- Other names: Pseudoexfoliation of the lens, exfoliation syndrome
- Specialty: Ophthalmology

= Pseudoexfoliation syndrome =

Pseudoexfoliation syndrome, often abbreviated as PEX and sometimes as PES or PXS, is an aging-related systemic disease manifesting itself primarily in the eyes which is characterized by the accumulation of microscopic granular amyloid-like protein fibers. Its cause is unknown, although there is speculation that there may be a genetic basis. It is more prevalent in women than men, and in persons past the age of seventy. Its prevalence in different human populations varies; for example, it is prevalent in Scandinavia. The buildup of protein clumps can block normal drainage of the eye fluid called the aqueous humor and can cause, in turn, a buildup of pressure leading to glaucoma and loss of vision (pseudoexfoliation glaucoma, exfoliation glaucoma). As worldwide populations become older because of shifts in demography, PEX may become a matter of greater concern.

==Signs and symptoms==
Patients may have no specific symptoms. In some cases, patients may complain of lessened visual acuity or changes in their perceived visual field, and such changes may be secondary to or different from symptoms normally associated with cataracts or glaucoma.

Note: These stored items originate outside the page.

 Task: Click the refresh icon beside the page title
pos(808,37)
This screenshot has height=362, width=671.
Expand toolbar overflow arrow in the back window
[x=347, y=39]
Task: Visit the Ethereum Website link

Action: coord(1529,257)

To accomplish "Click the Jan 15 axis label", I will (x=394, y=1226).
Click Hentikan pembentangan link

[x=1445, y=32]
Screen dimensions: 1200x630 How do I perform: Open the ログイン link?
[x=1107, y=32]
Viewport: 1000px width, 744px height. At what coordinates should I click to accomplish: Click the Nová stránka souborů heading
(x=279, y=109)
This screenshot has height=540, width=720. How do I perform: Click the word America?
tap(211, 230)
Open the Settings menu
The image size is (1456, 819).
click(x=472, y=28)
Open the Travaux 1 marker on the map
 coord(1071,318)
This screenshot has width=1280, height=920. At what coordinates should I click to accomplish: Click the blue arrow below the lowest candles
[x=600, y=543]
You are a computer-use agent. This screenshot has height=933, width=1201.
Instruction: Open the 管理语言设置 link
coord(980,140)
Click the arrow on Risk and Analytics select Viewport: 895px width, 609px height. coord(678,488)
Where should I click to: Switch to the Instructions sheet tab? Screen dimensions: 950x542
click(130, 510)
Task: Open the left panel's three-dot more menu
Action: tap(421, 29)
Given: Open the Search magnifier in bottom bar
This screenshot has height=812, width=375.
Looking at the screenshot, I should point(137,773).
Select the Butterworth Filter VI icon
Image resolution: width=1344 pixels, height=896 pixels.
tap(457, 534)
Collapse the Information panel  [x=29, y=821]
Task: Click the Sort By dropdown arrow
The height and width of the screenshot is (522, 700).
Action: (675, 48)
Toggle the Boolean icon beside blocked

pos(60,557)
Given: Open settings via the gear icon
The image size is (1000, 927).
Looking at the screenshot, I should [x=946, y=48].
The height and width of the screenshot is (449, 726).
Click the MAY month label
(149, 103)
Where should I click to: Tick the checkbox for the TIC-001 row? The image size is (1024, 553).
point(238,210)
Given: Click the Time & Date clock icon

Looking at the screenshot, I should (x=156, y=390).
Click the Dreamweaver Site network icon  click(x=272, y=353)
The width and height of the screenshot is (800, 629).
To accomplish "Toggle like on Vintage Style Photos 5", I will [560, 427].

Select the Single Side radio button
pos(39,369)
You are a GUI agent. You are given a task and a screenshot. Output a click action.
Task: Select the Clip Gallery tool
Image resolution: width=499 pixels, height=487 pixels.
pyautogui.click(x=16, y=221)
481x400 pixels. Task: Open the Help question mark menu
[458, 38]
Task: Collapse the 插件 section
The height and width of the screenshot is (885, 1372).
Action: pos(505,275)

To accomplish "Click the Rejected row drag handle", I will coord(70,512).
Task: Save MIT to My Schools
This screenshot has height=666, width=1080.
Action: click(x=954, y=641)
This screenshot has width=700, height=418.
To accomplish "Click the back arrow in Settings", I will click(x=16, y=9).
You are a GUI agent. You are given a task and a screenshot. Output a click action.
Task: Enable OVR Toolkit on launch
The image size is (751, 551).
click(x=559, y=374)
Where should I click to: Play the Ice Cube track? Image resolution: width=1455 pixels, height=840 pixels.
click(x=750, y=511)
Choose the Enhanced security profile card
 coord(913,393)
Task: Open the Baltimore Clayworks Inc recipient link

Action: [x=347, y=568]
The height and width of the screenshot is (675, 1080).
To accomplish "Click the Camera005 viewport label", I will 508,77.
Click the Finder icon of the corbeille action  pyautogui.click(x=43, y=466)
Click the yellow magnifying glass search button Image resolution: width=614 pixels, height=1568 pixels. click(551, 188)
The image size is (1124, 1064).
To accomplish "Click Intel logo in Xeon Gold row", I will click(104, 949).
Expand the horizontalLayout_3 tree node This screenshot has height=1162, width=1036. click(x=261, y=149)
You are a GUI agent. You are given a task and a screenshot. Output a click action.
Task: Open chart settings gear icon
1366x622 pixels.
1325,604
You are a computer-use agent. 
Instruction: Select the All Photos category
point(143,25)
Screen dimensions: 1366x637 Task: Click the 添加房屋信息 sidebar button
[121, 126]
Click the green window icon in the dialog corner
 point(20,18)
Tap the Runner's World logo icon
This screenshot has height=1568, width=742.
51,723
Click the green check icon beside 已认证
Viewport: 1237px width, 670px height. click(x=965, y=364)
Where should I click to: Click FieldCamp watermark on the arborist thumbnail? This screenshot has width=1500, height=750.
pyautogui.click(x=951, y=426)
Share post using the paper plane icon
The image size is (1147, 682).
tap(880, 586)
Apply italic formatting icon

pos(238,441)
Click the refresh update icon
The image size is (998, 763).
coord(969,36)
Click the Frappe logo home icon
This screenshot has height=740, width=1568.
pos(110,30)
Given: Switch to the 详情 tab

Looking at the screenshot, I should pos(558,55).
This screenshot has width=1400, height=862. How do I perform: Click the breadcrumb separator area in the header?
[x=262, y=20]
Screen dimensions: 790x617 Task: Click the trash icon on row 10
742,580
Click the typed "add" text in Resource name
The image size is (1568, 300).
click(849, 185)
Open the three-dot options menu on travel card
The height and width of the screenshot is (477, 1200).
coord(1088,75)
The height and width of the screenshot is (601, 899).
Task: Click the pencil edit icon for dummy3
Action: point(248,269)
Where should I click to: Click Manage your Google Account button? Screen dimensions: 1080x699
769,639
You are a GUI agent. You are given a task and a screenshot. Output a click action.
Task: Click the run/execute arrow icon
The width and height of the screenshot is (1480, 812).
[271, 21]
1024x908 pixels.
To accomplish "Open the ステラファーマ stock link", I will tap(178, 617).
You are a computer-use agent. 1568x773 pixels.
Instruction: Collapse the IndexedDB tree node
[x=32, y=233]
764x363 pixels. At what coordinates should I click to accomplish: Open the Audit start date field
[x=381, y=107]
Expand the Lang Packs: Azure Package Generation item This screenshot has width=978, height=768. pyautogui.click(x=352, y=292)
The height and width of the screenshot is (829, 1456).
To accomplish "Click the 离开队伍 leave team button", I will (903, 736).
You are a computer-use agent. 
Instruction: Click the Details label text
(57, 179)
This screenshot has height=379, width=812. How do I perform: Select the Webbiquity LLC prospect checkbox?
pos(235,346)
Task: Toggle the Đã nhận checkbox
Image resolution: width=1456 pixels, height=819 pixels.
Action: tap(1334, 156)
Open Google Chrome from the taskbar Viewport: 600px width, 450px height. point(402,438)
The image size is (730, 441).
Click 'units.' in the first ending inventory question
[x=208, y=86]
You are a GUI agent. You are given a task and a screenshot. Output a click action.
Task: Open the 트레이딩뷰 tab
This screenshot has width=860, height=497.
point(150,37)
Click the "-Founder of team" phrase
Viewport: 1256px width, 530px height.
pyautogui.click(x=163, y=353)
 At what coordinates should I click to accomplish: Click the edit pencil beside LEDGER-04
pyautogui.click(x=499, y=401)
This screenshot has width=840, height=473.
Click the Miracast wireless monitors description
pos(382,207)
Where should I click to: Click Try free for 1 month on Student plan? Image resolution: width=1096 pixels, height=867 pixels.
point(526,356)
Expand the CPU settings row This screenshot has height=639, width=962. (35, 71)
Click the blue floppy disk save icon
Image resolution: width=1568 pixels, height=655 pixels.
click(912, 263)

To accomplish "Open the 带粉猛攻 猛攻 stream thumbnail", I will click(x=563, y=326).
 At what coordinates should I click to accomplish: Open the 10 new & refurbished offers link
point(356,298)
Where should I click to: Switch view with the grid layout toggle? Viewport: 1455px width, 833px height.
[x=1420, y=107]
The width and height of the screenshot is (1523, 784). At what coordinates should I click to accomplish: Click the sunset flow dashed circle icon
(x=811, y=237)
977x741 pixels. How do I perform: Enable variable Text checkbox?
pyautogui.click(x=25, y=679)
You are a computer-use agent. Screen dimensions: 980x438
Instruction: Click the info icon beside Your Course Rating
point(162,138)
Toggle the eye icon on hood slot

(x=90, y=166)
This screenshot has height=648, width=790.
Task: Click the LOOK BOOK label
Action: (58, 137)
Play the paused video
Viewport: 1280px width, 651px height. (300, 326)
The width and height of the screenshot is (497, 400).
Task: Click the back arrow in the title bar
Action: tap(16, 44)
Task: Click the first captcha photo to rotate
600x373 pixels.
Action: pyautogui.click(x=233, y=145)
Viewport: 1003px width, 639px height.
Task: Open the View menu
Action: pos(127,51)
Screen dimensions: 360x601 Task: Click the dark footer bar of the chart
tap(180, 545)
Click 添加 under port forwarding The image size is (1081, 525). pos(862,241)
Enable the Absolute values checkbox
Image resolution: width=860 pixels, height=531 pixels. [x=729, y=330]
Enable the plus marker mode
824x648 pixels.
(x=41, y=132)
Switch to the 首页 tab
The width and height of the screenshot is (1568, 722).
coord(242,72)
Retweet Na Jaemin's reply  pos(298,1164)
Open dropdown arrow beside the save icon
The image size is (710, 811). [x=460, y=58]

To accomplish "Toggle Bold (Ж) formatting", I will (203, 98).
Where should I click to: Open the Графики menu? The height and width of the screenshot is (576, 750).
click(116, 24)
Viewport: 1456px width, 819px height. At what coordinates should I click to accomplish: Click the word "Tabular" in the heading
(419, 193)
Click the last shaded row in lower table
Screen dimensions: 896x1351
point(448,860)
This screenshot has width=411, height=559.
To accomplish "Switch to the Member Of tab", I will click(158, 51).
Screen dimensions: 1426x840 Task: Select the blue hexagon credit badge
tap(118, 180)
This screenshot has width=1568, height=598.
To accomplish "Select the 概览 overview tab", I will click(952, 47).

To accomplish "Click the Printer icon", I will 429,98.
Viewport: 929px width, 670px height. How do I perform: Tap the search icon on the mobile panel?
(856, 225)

PEX is characterized by tiny microscopic white or grey granular flakes which are clumps of proteins within the eye which look somewhat like dandruff when seen through a microscope and which are released by cells. The abnormal flakes, sometimes compared to amyloid-like material, are visible during an examination of the lens of an eye by an ophthalmologist or optometrist, which is the usual diagnosis. The white fluffy material is seen in many tissues both ocular and extraocular, such as in the anterior chamber structures, trabecular meshwork, central disc, zonular fibres, anterior hyaloid membrane, pupillary and anterior iris, trabecula, and occasionally the cornea. The flakes are widespread. One report suggested that the granular flakes were from abnormalities of the basement membrane in epithelial cells, and that they were distributed widely throughout the body and not just within structures of the eye. There is some research suggesting that the material may be produced in the iris pigment epithelium, ciliary epithelium, or the peripheral anterior lens epithelium. A similar report suggests that the proteins come from the lens, iris, and other parts of the eye. A report in 2010 found indications of an abnormal ocular surface in PEX patients, discovered by an eye staining method known as rose bengal. Histological staining with hematoxylin-eosin highlighted the material's fibrillar texture and glycoprotein content, indicating its complex biochemical composition at the level of lens capsule, conjunctiva and eyelid.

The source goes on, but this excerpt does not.